The main release for the Rand in the week ahead is retail sales, out on Wednesday at 11.00 GMT, which is forecast to show a 2.2% rise year-on-year in September from 2.5% previously. The Bloomberg consensus estimate, however, is lower at 1.9%.

"Growth in retail sales will likely be limited by increases in domestic fuel prices, the weaker rand, elevated oil prices in September, increased taxes, and labour market uncertainty. Nonetheless, we keep an eye on the data for clues around Q3:18 GDP; we do not expect a contraction," says Zaakirah Ismail, FIC strategist at Standard Bank.

The Rand is likely to be impacted by macro factors considering its sensitivity to the US Dollar to which it is inversely correlated. One such factor is the fact the US Dollar appears to be gaining support due to heightened Brexit and Italy risks, and these may worsen in the week ahead before they get better; if they get better.

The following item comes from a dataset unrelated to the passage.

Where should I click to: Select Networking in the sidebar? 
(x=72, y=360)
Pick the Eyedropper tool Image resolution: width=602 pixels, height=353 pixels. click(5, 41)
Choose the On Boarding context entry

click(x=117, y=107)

The Rand could also weaken if the US Dollar gains from an increasingly hawkish Federal Reserve outlook for interest rates, and with two speeches from Jerome Powell in the week ahead, this remains a risk factor.

The US economy appears to be growing strongly - some say overheating - and this is more likely to lead to the adoption of a more aggressive policy stance from the Fed, than a less aggressive stance.

Finally, the Dollar could also rise if trade tensions ratchet up between the US and China. The US is still planning to increase tariffs on the 200bn of goods it already charges from China, with an increase from the current 10% to 25% envisaged in the new year.